De même que certains photographes veulent saisir l'intimité des hommes dans leurs gestes les plus simples, leur vérité dans la banalité du quotidien, Cathy Bion parcourt les lieux où les hommes vivent et travaillent, en révélant les traces et stigmates de leur activité. Elle exalte la beauté d'un fragment de peinture qui s'écaille, l'entrecroisement de stries de couleurs sur le mur d'un atelier. Elle se promène sur le front de cette guerre infiniment lente que les forces de corrosion livrent à l'économie humaine.

Patience, un peu de patience: les plus beaux vernis se rayent et se ternissent, les surfaces peintes sont rongées de l'extérieur par les intempéries et minées de l'intérieur par des forces insidieuses. Lichens, mousses et moisissures envahissent subrepticement mais sûrement les moindres creux et dentelures des édifices les plus solides.

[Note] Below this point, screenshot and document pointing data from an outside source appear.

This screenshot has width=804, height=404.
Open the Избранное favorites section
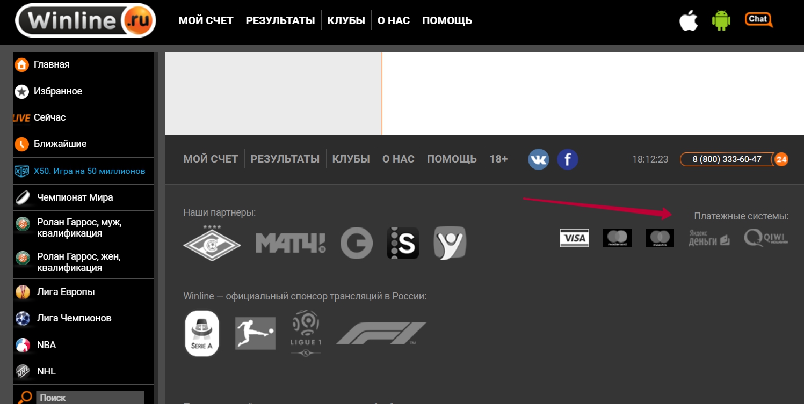point(57,91)
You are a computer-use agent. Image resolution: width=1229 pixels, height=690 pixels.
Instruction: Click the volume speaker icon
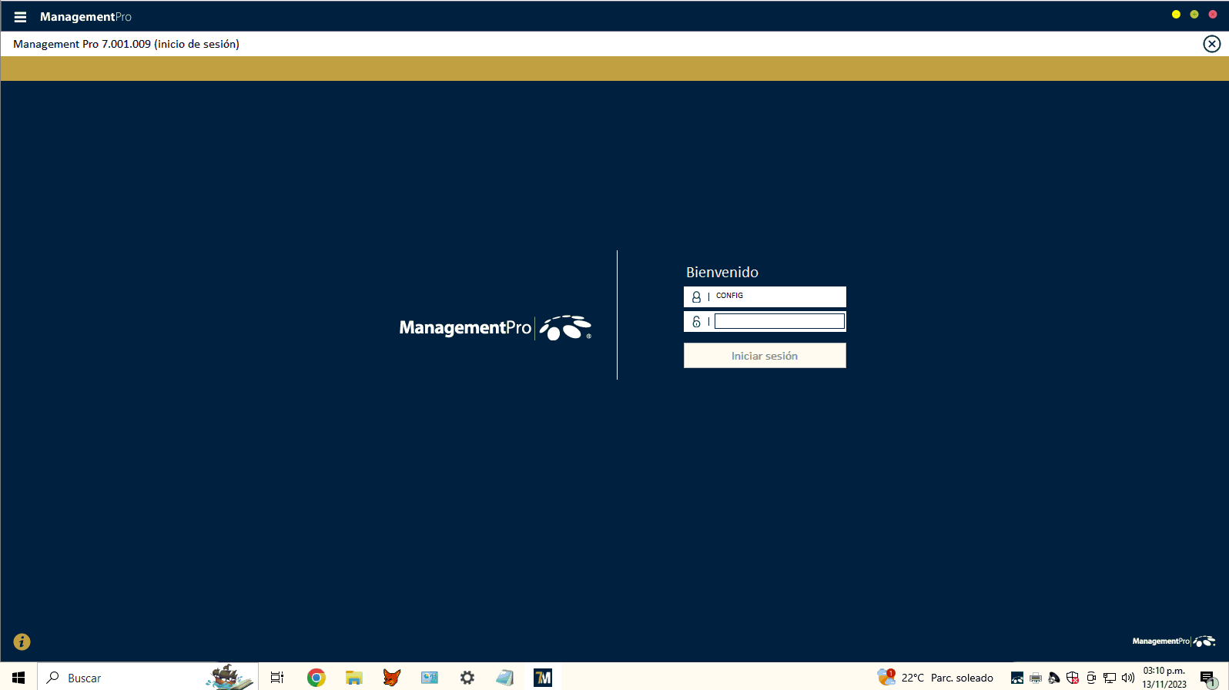point(1128,678)

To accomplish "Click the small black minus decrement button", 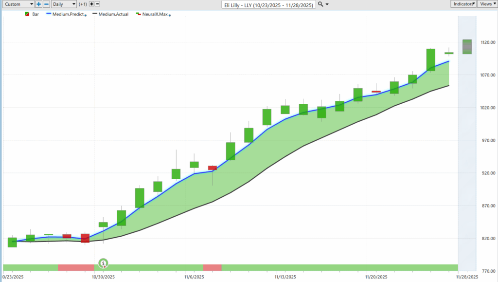I will 97,4.
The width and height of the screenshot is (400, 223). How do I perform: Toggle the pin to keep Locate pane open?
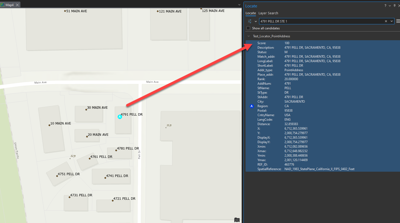pos(394,6)
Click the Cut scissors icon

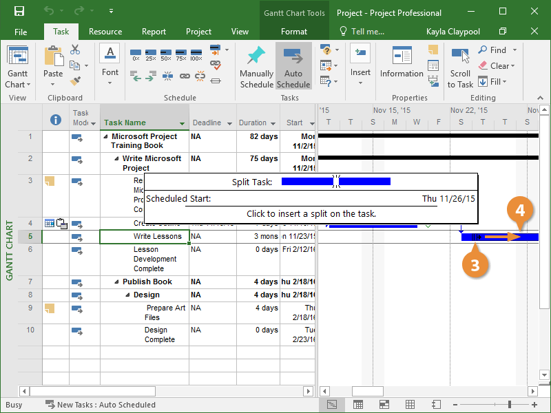75,50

De cette sourde activité Cathy Bion est le temoin. Elle surprend sur le fait les "démons du hasard" (Appollinaire) qui malmènent toutes nos entreprises. Et elle trouve dans leur activité d'étranges splendeurs. Elle fixe sur pellicule des instants d'une vie larvée qui coexiste avec celle des hommes, mais leur échappe par sa lenteur et sa petitesse.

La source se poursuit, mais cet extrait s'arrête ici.